Local change, though, cannot be prescribed with a one-size-fits-all approach. It functions mainly because it relies on members of a community to know that community well. It may mean knowing the candidates in your state government, and picking ones who exemplify solid ideals. It may mean working on the level of your county, city, or town to change practices around resource usage and social justice. It may mean withdrawing where possible from global feedback loops and their unintended consequences, and instead supporting tighter local feedbacks, formal or informal, economic or social. It may mean speaking with your neighbors or your family about sexist or racist or classist ideas, and ways you can challenge them. When you break the legitimacy, pervasiveness, inertia, organizational manifestations, or broad unconscious acceptance of an entrenched idea on the local level, you make it that much harder for that idea to translate upward into higher levels of society.
And, too, I think it is an absolute need that we build alternative ideas on the community level. If we create a culture of caring for our elderly as a community, we buffer them against rising exploitive medical costs and make changing our health care system less of a zero-sum game. If we support local agriculture, we reduce the overall importance of factory farms with damaging environmental and business practices and simultaneously make our food systems more resilient. If we elect intelligent and discerning representatives to our local positions, we show other intelligent and discerning people that politics can be more than cutthroat partisanship. If we support thrift stores and materials cycling, we reduce our community impact on the global environment. If we model solutions within our communities, we can impact the kinds of solutions that are visible and available on larger scales.
I also think changing individual minds is important; certainly it must be done if one is to effect social change, and probably it is the first step of every collective endeavor. And I acknowledge that fighting the effects of detrimental institutions is important; changing them takes time and we must mitigate the damage in the meantime. But firstly we must look for their fundamentals and root them out of our communities, because only then will we be free to choose anything different. If we focus only on effects, we will forever be plugging the holes and never fixing the dam. If we focus only on tearing down detrimental institutions, we will have nothing to replace their social functions.

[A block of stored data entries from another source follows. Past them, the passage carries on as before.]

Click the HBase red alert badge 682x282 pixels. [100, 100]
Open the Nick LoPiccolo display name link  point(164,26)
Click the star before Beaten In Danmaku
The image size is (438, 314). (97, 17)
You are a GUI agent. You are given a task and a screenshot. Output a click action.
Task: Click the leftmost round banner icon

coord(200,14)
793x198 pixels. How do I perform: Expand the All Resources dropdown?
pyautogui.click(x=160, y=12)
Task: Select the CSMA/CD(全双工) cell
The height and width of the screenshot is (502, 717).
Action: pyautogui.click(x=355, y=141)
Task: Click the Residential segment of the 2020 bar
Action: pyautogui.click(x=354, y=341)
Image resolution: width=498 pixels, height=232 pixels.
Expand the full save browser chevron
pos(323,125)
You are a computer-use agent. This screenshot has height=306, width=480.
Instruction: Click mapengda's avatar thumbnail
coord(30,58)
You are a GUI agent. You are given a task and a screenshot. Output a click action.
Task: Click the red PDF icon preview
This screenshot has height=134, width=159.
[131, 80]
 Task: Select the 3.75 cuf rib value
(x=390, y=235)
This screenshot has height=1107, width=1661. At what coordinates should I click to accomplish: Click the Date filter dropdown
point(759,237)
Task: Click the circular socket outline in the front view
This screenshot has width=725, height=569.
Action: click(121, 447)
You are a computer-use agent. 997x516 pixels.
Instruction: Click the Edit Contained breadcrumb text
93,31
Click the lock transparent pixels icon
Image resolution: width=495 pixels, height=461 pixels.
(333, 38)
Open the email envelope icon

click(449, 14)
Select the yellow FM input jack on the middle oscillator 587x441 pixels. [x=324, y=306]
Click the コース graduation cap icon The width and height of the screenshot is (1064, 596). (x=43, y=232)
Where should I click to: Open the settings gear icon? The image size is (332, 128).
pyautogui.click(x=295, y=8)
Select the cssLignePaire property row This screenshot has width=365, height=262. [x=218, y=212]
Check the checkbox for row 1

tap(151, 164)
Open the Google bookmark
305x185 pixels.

I am forced to realize that, after describing big problems, any solution I can propose will probably be little more than a token. So maybe I shouldn’t propose one at all—maybe instead of proposing a few solutions, I should look at the work of understanding problems as a solution in and of itself. If we can lay out the functions of a thing, name them, and see them, maybe we can understand it well enough to recognize it’s myriad and subtle effects. And maybe then we can find a better way.